The days that followed United WotC’s announcement were marked by a flood of positivity and support from the MTG playerbase from all angles. Spirits remain high on the team, Kessler said, despite the lack of word from their bosses. Like any union, it started by talking: “Ninety percent of union organizing is just having conversations with your coworkers,” they said. “If you are a social person like me and like to yap, start talking to your coworkers about your working conditions, because I bet they have some opinions. And I bet you can find consensus between what they care about and what you care about.”
So far, union foment is concentrated on the Arena team, though Kessler says everyone under the WotC umbrella shares a deeply enmeshed company culture. “All of us would love to see the unionization effort expand to more parts of the company,” they said. “We know that our coworkers in other parts of the company — paper Magic, D&D, all of the teams at Wizards — coworkers have issues that they care about.
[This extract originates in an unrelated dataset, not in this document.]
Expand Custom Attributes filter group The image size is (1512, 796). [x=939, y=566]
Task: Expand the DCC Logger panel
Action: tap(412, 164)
And I think a lot of them are seeing our example now that we're public and wondering what they can accomplish. Whatever happens, whatever other groups decide to follow in our example, we are calling on the company to take the high road, remain neutral, and treat any of those groups equitably — as we hope that they treat us equitably.”
United Wizards of the Coast is prepared for an NLRB-scheduled election, touting 80% support for unionization within the Arena team. That means a vote is all but assured, barring union-busting activity and retaliatory action from WotC and Hasbro. Past filings show the two companies have used lawyers and experts from Fisher Phillips, a firm that isn’t exactly flying pro-union colors. It was only 2023 when WotC sent Pinkertons, private cops and investigators, to a YouTube creator’s house who had mistakenly purchased cards from an unreleased MTG set. The potential for an ugly fight between now and the six weeks until a secret ballot election is significant. But the union members are keeping their eyes locked on what they have to gain from their struggle.
“We talk a lot about the things we want to see change or the bad things that we're hoping to prevent. That part gets a lot of attention, and it should,” Kessler said. “So many of the things that make Wizards a wonderful place to work at have started to erode. What a lot of this effort is about is taking the things that are good and putting them in writing. Get the company to commit that these things won't change next year, or next month, when a different boss is in charge. Let's get these things in a contract so that we know that we can rely on them five years from now.”